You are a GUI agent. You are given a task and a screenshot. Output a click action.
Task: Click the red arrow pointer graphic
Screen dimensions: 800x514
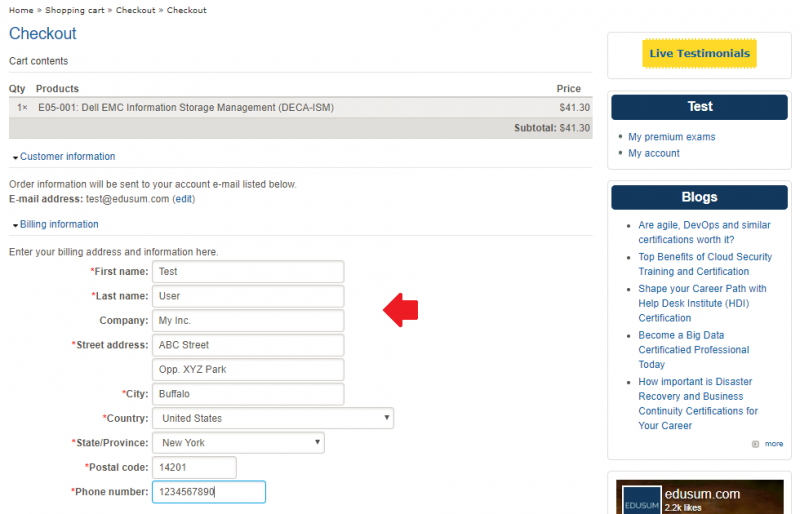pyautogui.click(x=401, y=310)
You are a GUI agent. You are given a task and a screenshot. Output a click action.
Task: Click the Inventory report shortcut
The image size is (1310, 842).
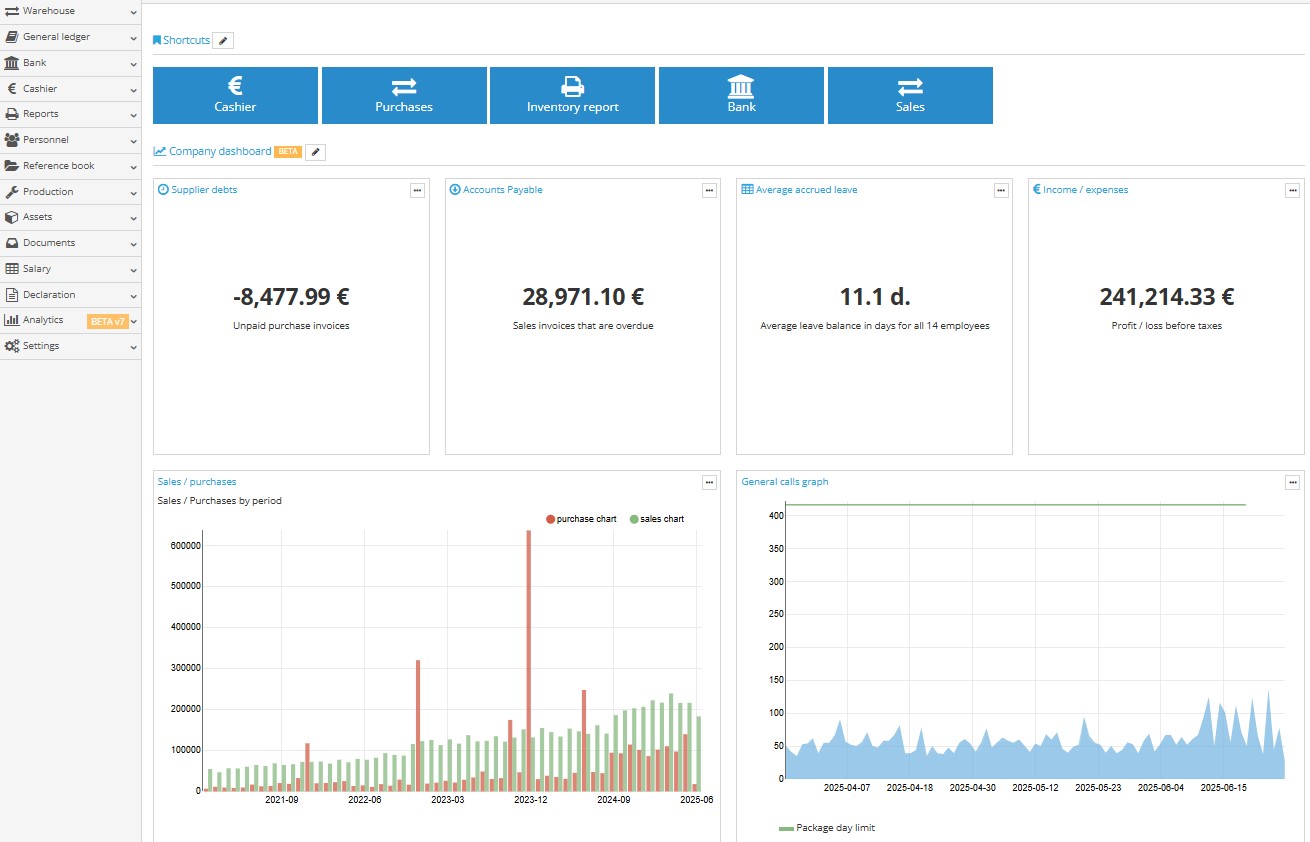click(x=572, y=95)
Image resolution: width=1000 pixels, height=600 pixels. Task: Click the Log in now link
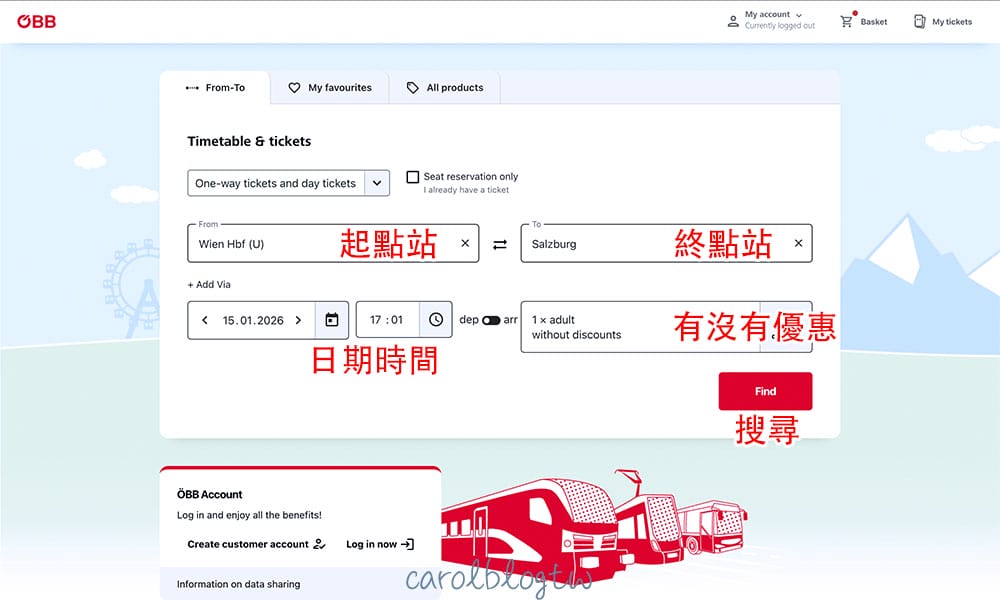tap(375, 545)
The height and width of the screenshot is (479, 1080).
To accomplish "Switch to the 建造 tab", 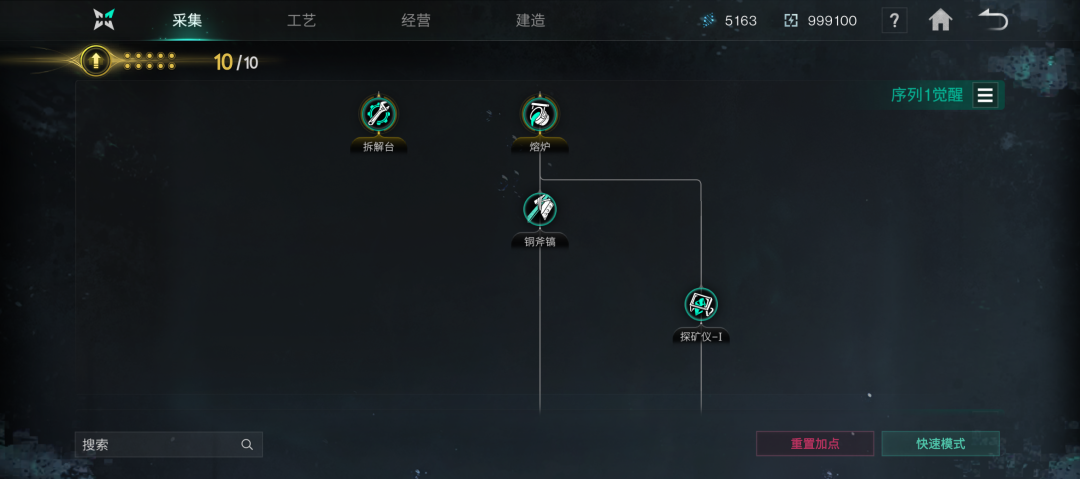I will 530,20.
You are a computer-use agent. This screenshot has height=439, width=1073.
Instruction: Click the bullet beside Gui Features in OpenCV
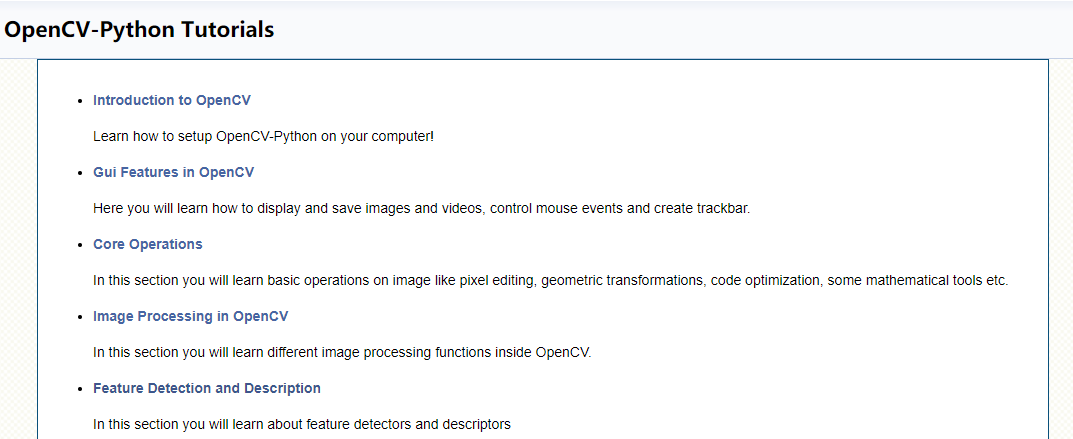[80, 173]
----------------------------------------
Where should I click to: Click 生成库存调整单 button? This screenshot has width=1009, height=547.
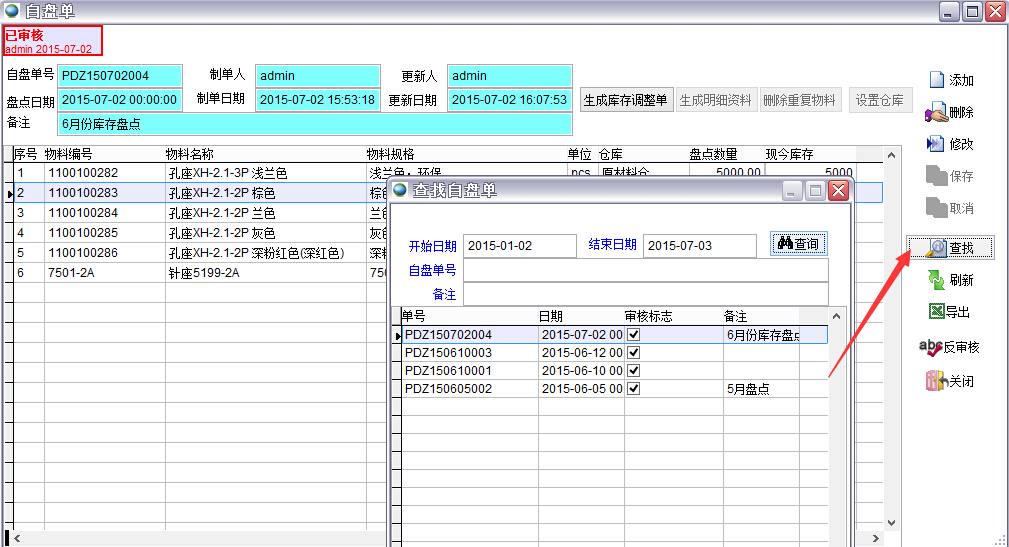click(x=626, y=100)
----------------------------------------
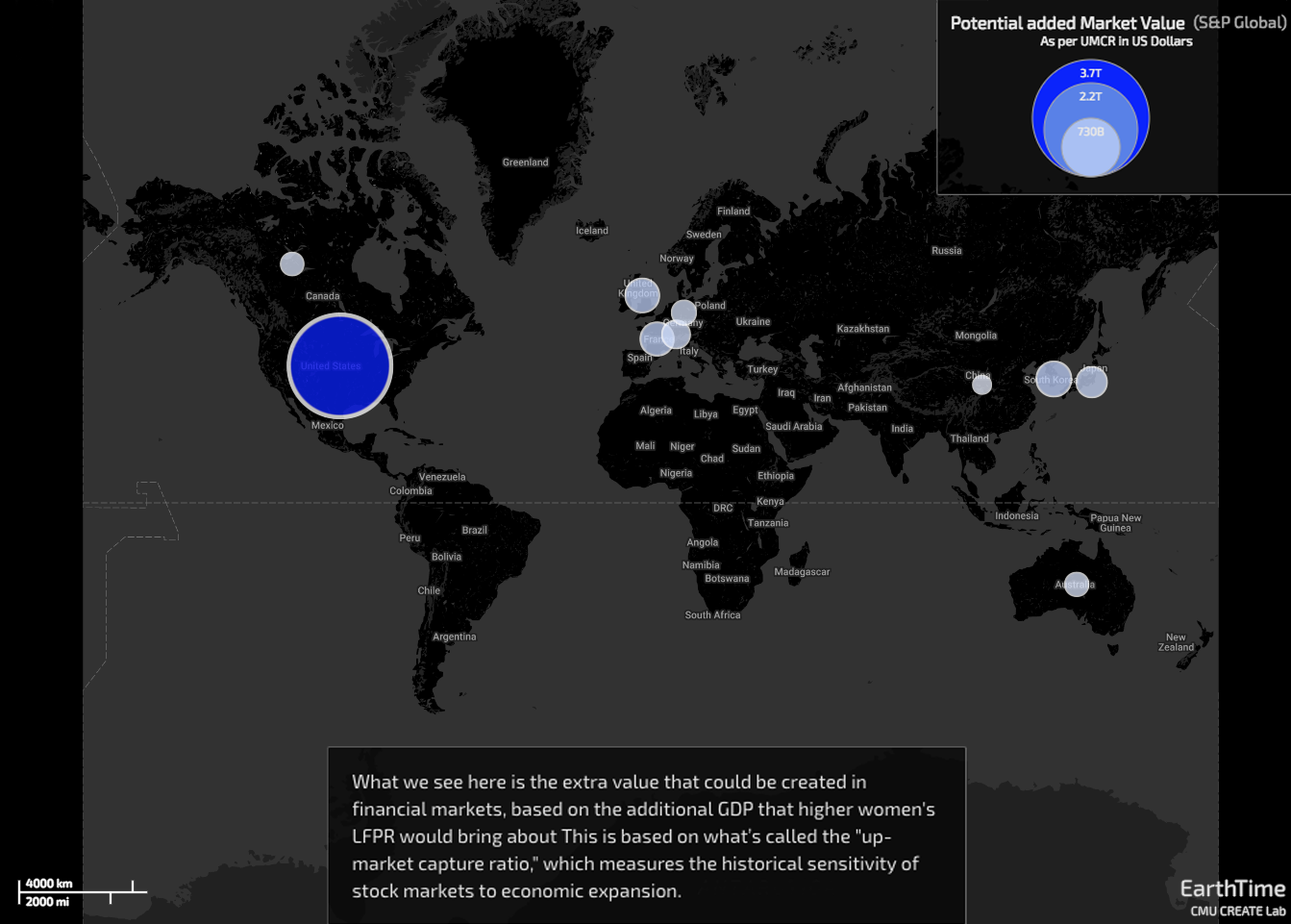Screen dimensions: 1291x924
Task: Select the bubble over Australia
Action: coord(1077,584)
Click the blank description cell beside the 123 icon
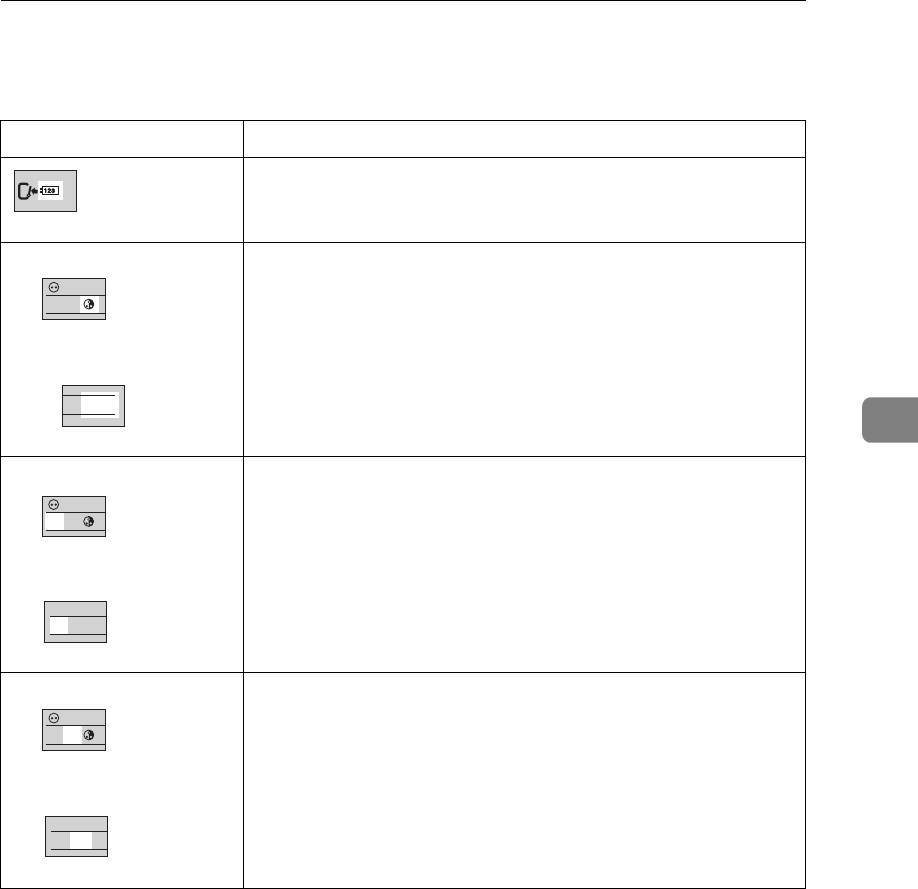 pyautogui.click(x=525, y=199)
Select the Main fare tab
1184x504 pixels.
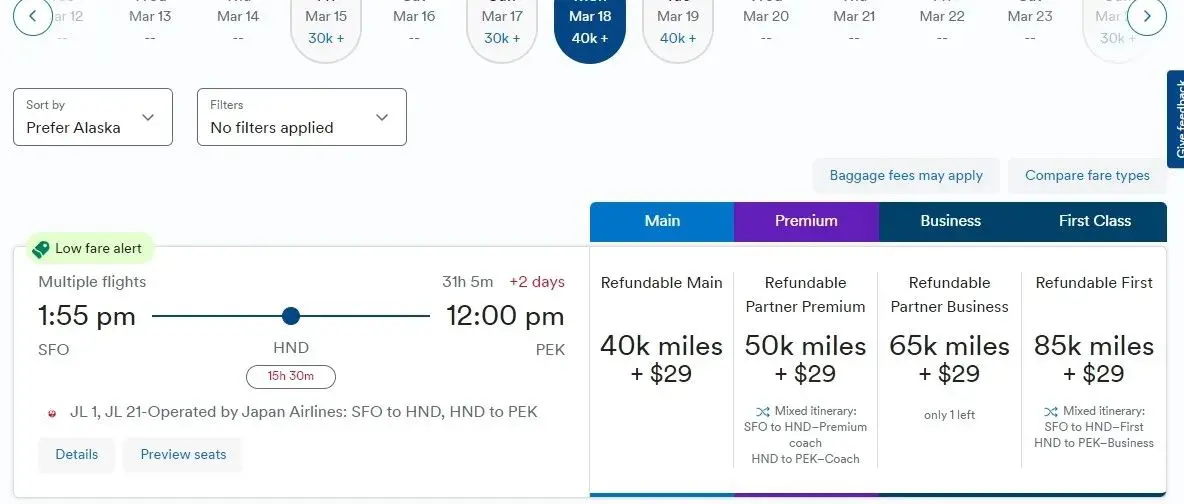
----------------------------------------
| Required action |
Would you give again, exactly, the lines in the data above that run from the line containing "Click the blank" to the line containing "1184x504 pixels."? Include both ends and no pictures.

| Written solution |
Click the blank description cell beside the 123 icon
 pyautogui.click(x=525, y=199)
Select the Main fare tab
1184x504 pixels.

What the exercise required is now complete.